PROBLEM REQUIREMENTS:
Please give back only the lines below from the one containing "Privacy Policy (1044, 1850)" to the one containing "For every named target in this 249×2576", each repeated word for word, both ends included.

(Saved data entries)
········

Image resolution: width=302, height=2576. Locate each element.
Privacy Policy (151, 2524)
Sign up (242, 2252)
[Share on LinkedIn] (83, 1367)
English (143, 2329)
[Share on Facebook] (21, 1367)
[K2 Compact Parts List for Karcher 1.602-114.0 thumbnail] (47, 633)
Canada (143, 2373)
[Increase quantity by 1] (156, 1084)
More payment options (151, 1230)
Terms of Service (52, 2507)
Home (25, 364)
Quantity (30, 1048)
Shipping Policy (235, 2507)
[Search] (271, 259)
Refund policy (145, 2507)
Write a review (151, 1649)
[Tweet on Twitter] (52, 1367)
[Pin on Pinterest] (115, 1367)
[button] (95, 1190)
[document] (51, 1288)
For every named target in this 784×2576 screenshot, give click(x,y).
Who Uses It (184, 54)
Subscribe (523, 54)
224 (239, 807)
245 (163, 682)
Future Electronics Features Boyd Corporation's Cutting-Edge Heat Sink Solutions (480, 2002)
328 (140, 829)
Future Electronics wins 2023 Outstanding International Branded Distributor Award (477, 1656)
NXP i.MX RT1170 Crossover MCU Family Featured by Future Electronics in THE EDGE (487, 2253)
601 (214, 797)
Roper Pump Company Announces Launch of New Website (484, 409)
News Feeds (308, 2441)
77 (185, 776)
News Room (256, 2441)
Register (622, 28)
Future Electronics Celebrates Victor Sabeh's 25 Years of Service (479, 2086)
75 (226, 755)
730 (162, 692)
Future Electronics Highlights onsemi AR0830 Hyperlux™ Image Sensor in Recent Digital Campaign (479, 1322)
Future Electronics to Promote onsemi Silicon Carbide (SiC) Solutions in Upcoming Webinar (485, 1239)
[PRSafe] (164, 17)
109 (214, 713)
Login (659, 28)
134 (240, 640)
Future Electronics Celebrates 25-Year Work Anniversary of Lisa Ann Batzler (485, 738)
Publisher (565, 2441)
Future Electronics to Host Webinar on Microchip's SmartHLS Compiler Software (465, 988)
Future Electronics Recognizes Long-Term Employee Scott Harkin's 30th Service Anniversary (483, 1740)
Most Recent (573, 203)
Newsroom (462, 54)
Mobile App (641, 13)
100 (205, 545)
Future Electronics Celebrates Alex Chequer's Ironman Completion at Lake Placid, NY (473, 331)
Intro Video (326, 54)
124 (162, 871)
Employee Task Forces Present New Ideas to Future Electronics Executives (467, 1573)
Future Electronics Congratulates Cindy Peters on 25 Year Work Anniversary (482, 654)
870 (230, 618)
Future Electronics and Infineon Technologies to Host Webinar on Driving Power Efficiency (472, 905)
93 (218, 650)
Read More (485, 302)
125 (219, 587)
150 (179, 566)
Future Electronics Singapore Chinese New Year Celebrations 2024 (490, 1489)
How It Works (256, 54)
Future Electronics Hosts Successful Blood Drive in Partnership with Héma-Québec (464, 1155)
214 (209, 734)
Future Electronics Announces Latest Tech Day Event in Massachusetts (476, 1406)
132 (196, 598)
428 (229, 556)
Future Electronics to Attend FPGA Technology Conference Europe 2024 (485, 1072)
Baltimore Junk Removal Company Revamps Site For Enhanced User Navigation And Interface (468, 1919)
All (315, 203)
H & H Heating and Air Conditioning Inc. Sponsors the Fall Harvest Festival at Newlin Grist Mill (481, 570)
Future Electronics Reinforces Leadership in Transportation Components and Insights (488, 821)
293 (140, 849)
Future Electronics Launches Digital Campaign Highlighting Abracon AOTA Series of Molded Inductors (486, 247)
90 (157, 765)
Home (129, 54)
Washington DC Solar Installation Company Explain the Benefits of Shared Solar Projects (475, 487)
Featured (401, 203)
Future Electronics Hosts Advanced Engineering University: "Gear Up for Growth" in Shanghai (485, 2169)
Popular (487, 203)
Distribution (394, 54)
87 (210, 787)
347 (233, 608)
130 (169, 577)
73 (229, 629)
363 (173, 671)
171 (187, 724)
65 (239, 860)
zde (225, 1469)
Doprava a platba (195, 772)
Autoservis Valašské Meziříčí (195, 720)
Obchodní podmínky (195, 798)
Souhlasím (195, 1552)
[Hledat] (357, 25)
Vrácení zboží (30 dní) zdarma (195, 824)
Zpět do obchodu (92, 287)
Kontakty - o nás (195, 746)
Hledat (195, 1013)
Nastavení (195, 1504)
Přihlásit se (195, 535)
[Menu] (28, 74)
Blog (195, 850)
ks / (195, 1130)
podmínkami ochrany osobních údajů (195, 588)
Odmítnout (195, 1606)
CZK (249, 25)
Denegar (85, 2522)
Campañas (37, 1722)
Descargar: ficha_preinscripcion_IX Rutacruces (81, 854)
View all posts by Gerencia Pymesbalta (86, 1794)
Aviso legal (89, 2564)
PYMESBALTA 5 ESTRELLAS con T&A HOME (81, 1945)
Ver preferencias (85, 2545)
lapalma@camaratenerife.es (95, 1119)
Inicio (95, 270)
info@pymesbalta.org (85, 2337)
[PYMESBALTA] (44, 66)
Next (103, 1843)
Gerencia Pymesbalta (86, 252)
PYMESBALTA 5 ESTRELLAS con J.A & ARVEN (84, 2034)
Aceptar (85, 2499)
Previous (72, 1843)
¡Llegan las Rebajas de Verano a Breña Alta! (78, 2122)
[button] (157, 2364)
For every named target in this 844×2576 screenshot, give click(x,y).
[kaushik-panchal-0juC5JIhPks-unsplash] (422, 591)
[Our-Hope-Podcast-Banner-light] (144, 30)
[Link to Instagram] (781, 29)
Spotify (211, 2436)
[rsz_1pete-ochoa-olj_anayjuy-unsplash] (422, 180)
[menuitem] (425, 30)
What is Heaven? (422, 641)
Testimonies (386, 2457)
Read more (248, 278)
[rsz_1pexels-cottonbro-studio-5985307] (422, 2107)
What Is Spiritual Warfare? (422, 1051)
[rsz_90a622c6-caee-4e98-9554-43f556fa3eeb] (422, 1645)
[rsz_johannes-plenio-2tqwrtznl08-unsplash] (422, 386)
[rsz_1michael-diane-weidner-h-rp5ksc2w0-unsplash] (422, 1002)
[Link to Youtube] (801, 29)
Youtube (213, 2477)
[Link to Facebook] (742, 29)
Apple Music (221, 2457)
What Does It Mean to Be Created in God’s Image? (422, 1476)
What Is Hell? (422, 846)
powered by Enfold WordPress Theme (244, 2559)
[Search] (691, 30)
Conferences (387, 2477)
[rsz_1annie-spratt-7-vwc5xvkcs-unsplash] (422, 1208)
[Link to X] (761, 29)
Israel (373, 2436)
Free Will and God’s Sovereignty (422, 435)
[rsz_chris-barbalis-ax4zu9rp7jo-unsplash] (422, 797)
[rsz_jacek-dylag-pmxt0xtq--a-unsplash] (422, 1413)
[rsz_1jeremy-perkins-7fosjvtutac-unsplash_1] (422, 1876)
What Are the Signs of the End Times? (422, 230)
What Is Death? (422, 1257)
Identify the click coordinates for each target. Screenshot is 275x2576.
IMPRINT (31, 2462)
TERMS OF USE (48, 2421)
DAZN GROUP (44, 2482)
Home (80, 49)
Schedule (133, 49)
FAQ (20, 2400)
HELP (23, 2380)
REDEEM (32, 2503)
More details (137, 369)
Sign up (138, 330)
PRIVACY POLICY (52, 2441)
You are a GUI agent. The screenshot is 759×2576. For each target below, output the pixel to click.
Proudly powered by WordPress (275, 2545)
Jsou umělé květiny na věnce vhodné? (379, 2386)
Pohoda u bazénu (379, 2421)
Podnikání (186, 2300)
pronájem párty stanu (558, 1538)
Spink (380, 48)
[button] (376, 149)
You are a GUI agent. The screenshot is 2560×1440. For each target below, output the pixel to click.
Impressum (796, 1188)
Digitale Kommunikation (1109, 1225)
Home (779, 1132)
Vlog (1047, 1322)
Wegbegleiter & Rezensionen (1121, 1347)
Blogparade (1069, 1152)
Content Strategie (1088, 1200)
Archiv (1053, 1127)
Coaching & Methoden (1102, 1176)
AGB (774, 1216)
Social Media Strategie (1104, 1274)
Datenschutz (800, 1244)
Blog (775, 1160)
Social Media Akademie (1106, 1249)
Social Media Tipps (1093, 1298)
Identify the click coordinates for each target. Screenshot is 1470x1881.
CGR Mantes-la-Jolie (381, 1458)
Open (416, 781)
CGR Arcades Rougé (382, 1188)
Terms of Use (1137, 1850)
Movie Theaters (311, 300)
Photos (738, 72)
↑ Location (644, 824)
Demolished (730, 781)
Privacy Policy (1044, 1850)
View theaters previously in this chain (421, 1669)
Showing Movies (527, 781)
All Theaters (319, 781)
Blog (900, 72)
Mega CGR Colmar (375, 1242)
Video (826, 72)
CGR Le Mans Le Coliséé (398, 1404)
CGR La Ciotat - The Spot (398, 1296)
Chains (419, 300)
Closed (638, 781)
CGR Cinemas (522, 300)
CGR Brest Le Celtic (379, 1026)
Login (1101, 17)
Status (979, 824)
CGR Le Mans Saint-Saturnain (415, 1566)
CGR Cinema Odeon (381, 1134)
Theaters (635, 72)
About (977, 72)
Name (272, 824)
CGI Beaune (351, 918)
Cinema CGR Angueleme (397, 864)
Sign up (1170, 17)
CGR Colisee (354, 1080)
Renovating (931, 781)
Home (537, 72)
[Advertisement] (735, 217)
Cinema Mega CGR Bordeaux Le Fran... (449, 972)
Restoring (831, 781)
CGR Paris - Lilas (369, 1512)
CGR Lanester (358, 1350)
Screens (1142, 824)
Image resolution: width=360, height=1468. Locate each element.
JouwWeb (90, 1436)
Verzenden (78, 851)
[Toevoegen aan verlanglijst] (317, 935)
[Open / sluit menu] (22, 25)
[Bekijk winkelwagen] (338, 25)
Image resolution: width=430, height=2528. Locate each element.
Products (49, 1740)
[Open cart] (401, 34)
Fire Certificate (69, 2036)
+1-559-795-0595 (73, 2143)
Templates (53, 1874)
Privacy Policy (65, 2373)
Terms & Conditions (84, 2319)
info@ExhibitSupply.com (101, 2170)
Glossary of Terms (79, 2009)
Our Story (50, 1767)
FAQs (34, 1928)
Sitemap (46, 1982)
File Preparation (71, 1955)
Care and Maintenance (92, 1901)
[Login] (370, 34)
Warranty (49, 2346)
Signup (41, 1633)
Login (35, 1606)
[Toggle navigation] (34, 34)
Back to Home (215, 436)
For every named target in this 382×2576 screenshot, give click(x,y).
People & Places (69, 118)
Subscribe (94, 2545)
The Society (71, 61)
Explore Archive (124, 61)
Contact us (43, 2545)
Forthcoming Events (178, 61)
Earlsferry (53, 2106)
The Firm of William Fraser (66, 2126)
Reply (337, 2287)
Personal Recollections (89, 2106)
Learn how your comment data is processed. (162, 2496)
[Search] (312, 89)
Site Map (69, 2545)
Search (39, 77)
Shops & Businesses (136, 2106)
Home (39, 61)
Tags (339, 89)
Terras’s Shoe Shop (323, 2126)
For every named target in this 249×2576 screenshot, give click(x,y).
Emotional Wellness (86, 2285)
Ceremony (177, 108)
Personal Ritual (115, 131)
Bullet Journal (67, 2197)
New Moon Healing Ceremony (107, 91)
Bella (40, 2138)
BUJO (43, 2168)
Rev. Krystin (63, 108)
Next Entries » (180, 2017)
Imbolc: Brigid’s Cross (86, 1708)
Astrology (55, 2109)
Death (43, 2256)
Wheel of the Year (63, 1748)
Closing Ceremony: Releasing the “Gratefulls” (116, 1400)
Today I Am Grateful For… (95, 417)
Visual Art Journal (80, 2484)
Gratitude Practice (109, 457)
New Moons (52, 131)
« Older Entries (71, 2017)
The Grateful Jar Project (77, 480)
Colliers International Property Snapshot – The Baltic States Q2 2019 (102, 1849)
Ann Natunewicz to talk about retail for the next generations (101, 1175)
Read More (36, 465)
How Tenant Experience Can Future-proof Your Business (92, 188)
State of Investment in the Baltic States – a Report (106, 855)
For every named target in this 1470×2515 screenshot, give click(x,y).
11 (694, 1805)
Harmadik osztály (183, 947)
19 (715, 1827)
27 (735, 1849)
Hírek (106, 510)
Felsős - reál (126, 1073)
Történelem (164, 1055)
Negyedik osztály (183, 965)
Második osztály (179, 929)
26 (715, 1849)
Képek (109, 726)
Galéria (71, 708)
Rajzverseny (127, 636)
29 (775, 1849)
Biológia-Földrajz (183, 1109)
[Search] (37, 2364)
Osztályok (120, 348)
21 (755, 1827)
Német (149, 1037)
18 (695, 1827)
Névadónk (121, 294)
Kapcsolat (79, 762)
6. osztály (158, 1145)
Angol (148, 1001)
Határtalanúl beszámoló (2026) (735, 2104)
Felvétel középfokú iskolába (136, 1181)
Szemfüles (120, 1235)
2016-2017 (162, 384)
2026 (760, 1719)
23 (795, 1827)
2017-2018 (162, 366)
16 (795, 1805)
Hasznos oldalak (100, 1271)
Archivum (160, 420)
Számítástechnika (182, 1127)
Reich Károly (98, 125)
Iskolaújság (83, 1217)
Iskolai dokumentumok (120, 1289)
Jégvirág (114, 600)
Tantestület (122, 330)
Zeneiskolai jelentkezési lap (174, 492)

········

EXERCISE SOLUTION:
Privacy Policy (1044, 1850)
View theaters previously in this chain (421, 1669)
Showing Movies (527, 781)
All Theaters (319, 781)
Blog (900, 72)
Mega CGR Colmar (375, 1242)
Video (826, 72)
CGR Le Mans Le Coliséé (398, 1404)
CGR La Ciotat - The Spot (398, 1296)
Chains (419, 300)
Closed (638, 781)
CGR Cinemas (522, 300)
CGR Brest Le Celtic (379, 1026)
Login (1101, 17)
Status (979, 824)
CGR Le Mans Saint-Saturnain (415, 1566)
CGR Cinema Odeon (381, 1134)
Theaters (635, 72)
About (977, 72)
Name (272, 824)
CGI Beaune (351, 918)
Cinema CGR Angueleme (397, 864)
Sign up (1170, 17)
CGR Colisee (354, 1080)
Renovating (931, 781)
Home (537, 72)
[Advertisement] (735, 217)
Cinema Mega CGR Bordeaux Le Fran... (449, 972)
Restoring (831, 781)
CGR Paris - Lilas (369, 1512)
CGR Lanester (358, 1350)
Screens (1142, 824)
Image resolution: width=360, height=1468. Locate each element.
JouwWeb (90, 1436)
Verzenden (78, 851)
[Toevoegen aan verlanglijst] (317, 935)
[Open / sluit menu] (22, 25)
[Bekijk winkelwagen] (338, 25)
Image resolution: width=430, height=2528. Locate each element.
Products (49, 1740)
[Open cart] (401, 34)
Fire Certificate (69, 2036)
+1-559-795-0595 (73, 2143)
Templates (53, 1874)
Privacy Policy (65, 2373)
Terms & Conditions (84, 2319)
info@ExhibitSupply.com (101, 2170)
Glossary of Terms (79, 2009)
Our Story (50, 1767)
FAQs (34, 1928)
Sitemap (46, 1982)
File Preparation (71, 1955)
Care and Maintenance (92, 1901)
[Login] (370, 34)
Warranty (49, 2346)
Signup (41, 1633)
Login (35, 1606)
[Toggle navigation] (34, 34)
Back to Home (215, 436)
For every named target in this 382×2576 screenshot, give click(x,y).
People & Places (69, 118)
Subscribe (94, 2545)
The Society (71, 61)
Explore Archive (124, 61)
Contact us (43, 2545)
Forthcoming Events (178, 61)
Earlsferry (53, 2106)
The Firm of William Fraser (66, 2126)
Reply (337, 2287)
Personal Recollections (89, 2106)
Learn how your comment data is processed. (162, 2496)
[Search] (312, 89)
Site Map (69, 2545)
Search (39, 77)
Shops & Businesses (136, 2106)
Home (39, 61)
Tags (339, 89)
Terras’s Shoe Shop (323, 2126)
For every named target in this 249×2576 screenshot, give click(x,y).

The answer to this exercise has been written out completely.